Submitted to: American Association of Veterinary Parasitologists Proceedings
Publication Type: Abstract Only
Publication Acceptance Date: July 14, 2001
Publication Date: July 14, 2001
Citation: SONSTEGARD, T.S., GASBARRE, L.C., VAN TASSELL, C.P., PADILHA, T. GENOMIC TOOLS TO IMPROVE PARASITE RESISTANCE. AMERICAN ASSOCIATION OF VETERINARY PARASITOLOGISTS PROCEEDINGS. pp. 46, 2001.

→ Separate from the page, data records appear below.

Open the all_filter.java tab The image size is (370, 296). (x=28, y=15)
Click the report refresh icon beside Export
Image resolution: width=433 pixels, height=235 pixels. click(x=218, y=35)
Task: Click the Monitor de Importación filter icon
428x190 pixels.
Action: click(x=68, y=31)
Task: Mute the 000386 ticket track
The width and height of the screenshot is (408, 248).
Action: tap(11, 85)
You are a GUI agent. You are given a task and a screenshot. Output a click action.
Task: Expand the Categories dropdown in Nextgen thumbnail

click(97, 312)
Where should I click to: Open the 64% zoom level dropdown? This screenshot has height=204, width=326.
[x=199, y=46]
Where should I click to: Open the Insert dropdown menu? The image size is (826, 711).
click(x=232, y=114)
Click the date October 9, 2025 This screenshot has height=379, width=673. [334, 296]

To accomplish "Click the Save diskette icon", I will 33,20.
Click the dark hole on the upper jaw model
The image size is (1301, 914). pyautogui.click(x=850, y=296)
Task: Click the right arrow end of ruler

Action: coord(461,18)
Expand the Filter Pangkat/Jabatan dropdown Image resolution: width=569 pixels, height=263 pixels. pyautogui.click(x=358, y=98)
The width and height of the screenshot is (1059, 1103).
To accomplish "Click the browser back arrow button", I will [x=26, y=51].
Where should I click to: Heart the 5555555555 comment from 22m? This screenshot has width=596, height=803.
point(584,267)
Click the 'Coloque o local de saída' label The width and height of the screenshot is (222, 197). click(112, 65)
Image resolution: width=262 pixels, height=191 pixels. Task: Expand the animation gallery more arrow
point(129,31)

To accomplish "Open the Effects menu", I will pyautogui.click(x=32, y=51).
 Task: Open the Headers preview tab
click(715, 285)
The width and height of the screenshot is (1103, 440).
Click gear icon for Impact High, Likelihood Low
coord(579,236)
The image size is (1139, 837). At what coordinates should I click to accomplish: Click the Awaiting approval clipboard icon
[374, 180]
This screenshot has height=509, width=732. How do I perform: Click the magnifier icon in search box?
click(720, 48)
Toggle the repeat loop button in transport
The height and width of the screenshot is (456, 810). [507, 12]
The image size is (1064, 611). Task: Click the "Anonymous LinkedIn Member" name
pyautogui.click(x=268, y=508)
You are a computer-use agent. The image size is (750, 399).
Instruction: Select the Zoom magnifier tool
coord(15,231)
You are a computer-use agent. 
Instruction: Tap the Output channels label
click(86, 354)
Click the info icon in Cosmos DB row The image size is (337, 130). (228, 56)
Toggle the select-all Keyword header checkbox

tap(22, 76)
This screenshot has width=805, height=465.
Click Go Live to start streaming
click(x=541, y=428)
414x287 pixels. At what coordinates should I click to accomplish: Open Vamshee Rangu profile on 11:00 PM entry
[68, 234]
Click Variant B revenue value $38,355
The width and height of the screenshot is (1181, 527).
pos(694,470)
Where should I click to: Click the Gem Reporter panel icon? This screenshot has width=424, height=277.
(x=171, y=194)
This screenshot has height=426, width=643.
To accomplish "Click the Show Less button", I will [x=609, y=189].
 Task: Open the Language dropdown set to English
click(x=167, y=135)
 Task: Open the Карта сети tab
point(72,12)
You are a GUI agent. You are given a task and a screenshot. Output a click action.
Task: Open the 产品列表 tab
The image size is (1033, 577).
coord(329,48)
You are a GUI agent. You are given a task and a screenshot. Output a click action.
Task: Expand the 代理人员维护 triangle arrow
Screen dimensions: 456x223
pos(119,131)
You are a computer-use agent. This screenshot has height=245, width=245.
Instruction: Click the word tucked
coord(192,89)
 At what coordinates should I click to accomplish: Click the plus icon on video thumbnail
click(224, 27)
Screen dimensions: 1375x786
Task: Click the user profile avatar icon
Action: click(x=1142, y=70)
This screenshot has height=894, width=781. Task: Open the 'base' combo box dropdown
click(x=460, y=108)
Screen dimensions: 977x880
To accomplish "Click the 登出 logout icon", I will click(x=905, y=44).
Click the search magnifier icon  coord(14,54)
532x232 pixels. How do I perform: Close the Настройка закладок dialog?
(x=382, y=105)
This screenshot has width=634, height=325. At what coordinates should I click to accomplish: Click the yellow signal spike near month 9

The natural genetic variability of the bovine immune system provides a feasible means to control gastro-intestinal (GI) parasite infection without anthelmintics. Typically, traditional selection has not been effectively applied to traits like parasite resistance due to the difficulty and expense of gathering accurate phenotypes. These characteristics make host traits related to GI nematode infection ideal candidates for genomics-base research. To initiate explanation of important allelic differences, economic trait loci (ETL) are being identified and mapped using a resource population of Angus cattle segregating for GI nematode resistance and susceptibility to the two most common nematode parasites of US cattle, Ostertagia ostertagi and Cooperia oncophora. The population is composed of 5 generations of half-sib progeny (N>300) with complete phenotypic records produced from controlled infections. Individual animals fall into three distinct phenotypic classes based on response: innately immune, acquired immune, and immunologically non-responsive. To detect the genomic locations of these traits, genotypes were generated for DNA markers (N=194) spaced at regular intervals (~20 cM intervals) throughout the entire genome (3,000 cM). Although initial ETL detection may be limited by half-sib family size, the unique structure of this population provides additional statistical power for refining map position of potential ETL. After allele frequency and contribution to phenotype are determined in this population, marker tests associated with ETL most beneficial for controlling parasite infection can be accurately used for selection. Map information will be utilized in further investigations to elucidate the genes underlying ETL.